Sarah Dash who sang on ‘Lady Marmalade’ with Labelle, dies
Singer Sarah Dash, who co-founded the all-female group Labelle — best known for the raucous 1974 hit "Lady Marmalade" — has died. She was 76.
Patti Labelle and Nona Hendryx completed the trio. They announced Dash’s death Monday on social media. No cause of death was disclosed.
"We spoke a musical language, music says it best. Singing brought us together," wrote Hendryx.
"Sarah Dash was an awesomely talented, beautiful and loving soul who blessed my life and the lives of so many others in more ways than I can say," Labelle wrote. "Rest in power my dear sister."
Dash originally started in the group The Ordettes, before it morphed into The Bluebells and then into Patti LaBelle and the Bluebelles. In the early 1970s, they shortened it to Labelle, changed their outfits and veered toward funk, with all three members singing lead and background.
They made gospel-soul covers of rock songs, and their original tunes included the ballad "Can I Speak to You Before You Go to Hollywood?" "Morning Much Better" and "Touch Me All Over."
But the group’s best-known tune was "Lady Marmalade," a song about New Orleans sex workers from their 1974 album "Nightbirds."

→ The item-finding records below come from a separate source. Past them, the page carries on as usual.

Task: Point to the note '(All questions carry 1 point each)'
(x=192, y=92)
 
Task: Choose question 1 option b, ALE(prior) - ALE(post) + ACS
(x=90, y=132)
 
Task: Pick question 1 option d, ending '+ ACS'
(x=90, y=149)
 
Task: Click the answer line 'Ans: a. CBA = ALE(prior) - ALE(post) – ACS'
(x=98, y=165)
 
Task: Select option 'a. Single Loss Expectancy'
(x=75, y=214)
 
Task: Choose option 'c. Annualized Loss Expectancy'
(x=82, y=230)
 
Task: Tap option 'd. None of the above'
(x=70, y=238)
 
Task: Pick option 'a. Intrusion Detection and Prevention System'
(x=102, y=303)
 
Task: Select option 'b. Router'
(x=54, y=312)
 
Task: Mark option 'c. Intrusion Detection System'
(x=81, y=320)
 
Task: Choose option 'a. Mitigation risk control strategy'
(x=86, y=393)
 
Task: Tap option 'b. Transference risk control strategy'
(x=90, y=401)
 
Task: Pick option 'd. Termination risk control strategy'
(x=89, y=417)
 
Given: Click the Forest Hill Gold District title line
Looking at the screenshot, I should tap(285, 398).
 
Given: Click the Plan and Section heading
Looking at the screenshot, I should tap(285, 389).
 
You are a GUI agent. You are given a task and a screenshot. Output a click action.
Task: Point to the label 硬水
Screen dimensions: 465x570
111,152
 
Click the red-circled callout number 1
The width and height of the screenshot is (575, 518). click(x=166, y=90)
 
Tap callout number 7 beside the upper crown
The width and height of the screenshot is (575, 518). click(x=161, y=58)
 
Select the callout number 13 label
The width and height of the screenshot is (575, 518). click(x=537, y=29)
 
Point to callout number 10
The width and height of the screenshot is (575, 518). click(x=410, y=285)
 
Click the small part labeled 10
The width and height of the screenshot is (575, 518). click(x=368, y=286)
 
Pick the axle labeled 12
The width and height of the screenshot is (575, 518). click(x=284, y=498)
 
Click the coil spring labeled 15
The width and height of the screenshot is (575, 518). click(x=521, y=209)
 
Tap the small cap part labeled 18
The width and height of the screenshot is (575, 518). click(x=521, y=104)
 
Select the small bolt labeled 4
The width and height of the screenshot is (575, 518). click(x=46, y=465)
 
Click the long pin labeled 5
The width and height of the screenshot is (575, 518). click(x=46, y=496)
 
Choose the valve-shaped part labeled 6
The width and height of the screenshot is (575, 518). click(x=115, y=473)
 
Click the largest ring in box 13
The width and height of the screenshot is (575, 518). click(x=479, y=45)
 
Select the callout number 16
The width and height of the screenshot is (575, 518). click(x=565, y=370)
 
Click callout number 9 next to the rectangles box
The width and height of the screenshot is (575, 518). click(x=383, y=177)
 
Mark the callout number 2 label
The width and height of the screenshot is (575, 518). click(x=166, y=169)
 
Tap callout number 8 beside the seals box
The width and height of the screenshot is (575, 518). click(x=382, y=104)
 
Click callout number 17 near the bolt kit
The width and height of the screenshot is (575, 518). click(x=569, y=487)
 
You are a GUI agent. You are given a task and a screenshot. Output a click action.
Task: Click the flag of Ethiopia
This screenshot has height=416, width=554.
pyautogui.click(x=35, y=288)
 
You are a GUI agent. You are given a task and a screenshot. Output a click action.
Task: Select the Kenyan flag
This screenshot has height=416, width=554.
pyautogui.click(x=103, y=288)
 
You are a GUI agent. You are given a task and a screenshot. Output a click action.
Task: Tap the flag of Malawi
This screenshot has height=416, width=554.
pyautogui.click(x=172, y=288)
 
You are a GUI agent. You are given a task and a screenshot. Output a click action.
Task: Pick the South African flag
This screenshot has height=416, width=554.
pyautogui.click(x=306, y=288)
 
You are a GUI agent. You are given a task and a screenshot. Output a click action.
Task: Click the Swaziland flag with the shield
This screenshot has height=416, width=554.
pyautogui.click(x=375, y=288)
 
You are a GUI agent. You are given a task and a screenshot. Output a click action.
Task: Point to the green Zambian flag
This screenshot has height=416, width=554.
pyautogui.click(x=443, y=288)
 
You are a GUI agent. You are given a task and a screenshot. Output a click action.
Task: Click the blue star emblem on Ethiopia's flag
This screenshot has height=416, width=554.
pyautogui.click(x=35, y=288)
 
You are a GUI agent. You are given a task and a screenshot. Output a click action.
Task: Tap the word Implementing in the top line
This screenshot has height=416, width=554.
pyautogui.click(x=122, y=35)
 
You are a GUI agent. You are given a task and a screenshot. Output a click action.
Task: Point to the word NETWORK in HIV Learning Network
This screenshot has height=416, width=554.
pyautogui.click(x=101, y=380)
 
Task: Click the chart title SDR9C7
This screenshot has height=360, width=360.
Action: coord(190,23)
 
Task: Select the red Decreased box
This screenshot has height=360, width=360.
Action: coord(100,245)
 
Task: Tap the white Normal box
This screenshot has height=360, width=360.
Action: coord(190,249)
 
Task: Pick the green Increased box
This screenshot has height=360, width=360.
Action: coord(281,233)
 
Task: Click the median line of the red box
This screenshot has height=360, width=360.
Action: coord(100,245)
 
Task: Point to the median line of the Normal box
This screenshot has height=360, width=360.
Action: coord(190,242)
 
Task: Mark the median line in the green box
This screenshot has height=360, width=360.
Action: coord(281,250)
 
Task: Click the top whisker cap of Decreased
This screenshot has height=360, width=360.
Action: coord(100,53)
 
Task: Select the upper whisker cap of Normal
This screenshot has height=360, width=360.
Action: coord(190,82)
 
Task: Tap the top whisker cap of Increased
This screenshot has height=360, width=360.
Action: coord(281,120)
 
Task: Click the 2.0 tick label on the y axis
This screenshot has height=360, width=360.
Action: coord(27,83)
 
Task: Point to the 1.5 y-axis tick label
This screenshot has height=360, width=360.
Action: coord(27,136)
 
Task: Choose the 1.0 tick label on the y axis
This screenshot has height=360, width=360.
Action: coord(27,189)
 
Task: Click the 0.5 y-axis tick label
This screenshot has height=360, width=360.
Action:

"Lady Marmalade" reached No. 1 on both the Billboard Hot 100 and Hot Soul Singles (now Hot R&B/Hip-Hop Songs). It was voted into the Grammy Hall of Fame in 2003 and appears in both Baz Luhrmann’s hyperactive 2001 movie "Moulin Rouge" and the Broadway musical inspired by the film.
Labelle disbanded in 1976. Dash, a native of New Jersey, continued performing as a solo singer, releasing several albums over the years. She wrote music with Keith Richards and toured with the Rolling Stones.